I'm gonna start this thing off with a personal confession – for a guy who works for an internationally known ska festival, I don't really listen to that much ska when left to my own devices. But at some point in the fall of 2022 whilst scrolling Twitter, a lot of people I really like were talking about this album called Got It by Stop the Presses. I'd never heard the band before, but I was really drawn to the colourful pineapple on the cover and wanted to try to find something new and pleasing to bring back to my ska festival family, so I fired up the streaming and put it on. From the first notes of the opening track “Make the Best of It” I was in. Then “Fat Cats” came on and I knew this album was going to be part of my regular rotation. Got It is a ska album seemingly made for me, a SKAptic – immaculately balancing ska, reggae and rocksteady, full of great hooks and really fantastic, crisp production. Danny graciously explained part of the process behind the album before I ambushed he and Ali with the 5 Questions. “Got It was kind of a return to us writing in the room as a band a little bit more. The past album, it was our proverbial “bedroom album”. in our living room, just Ali and I writing, cavemanning our way to demoing things, trying things out over and over again, getting better through the writing.
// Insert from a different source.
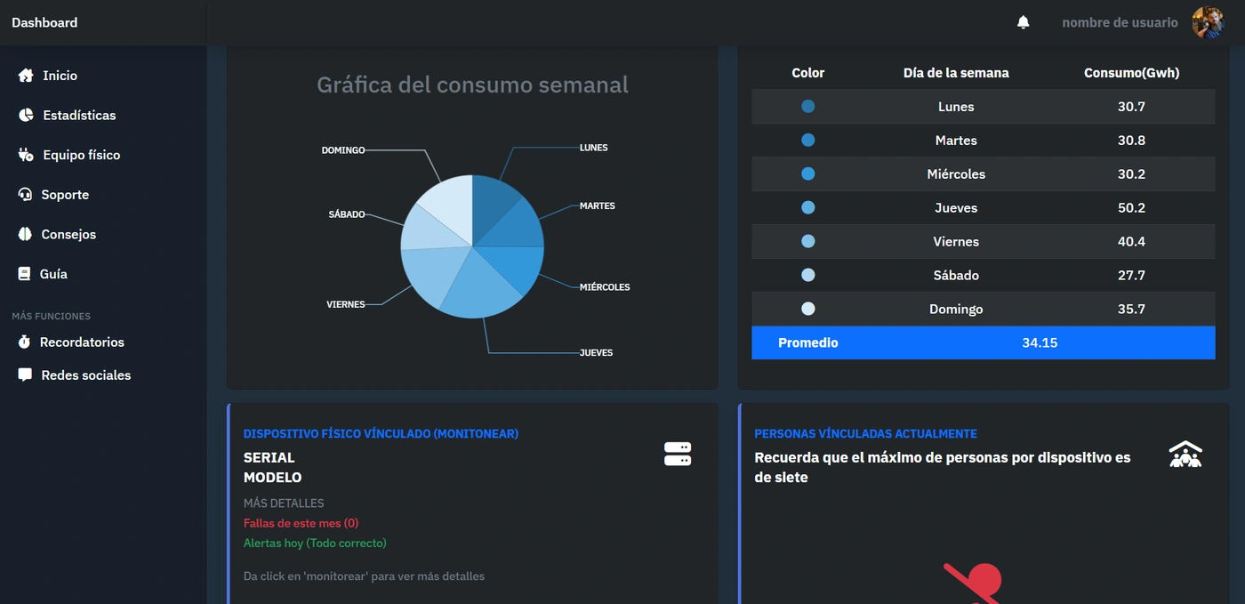Click the family house icon in personas card
This screenshot has height=604, width=1245.
[1185, 455]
And then this album [Got It] we were able to bring much simpler demo ideas to Jack and Steve, our rhythm section, and were able to write a lot more on purpose in front of each other, which gives you that dynamic, that extra layer – you put the physical work into it and the music kind of shows that.

The album became a personal audio touchstone, propelling me through intense winter and spring work with its infectious energy and big doses of fun. I made it my mission to get Stop the Presses on the lineup for the Victoria Ska & Reggae Fest 2023, but it turned out to be a pretty easy mission because they were as excited to come up as we were all to have them. I was lucky enough to not only get the whole band up to the Canadian west coast for an unreal set on the Victoria Ska & Reggae Fest main stage, but to rope Danny and Ali into a rousing instalment of 5 Questions with Rags. Which also apparently features a whole extra bonus question because the conversation was so good and easy that I lost the question count.
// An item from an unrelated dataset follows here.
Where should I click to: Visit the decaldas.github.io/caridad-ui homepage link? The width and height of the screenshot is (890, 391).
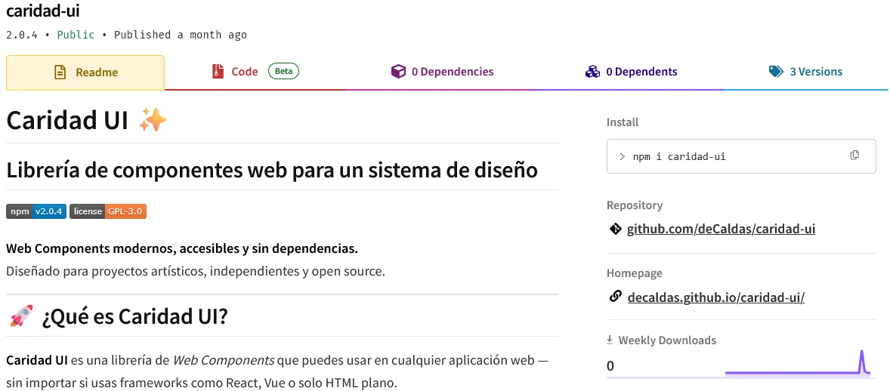(x=715, y=297)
(I actually did this interview right before last years Ska & Reggae Fest, but through the combination of work with the Ska & Reggae Society/Festival, mental health struggles and living through the grind of life in 2023, this stayed in the vaults until now.)

1. What’s the first album you remember buying with your own money?

Ali – It was two. I was in third grade. I bought Alanis Morrissette’s Jagged Little Pill and Tom Petty’s Wildflowers. Both of those records bring back to a time in my life.

Danny – Mine are only slightly more embarrassing. The first Spice Girls record and Metallica Re:Load. That was the record. I was like 11 or 12, I was at a Sam Goody – the music store that actually had contemporary CDs, tapes and records – Wow! We just listened to Jagged Little Pill less than a month ago together. I’ve listened to at least half of that Spice Girls record in the last six months. I still go for earlier Metallica on the regular, Kill ‘Em All through like, the Black Album, but my brother already had those records already so I’m gonna get Re:Load ‘cause that’s MY record. There’s good stuff on there.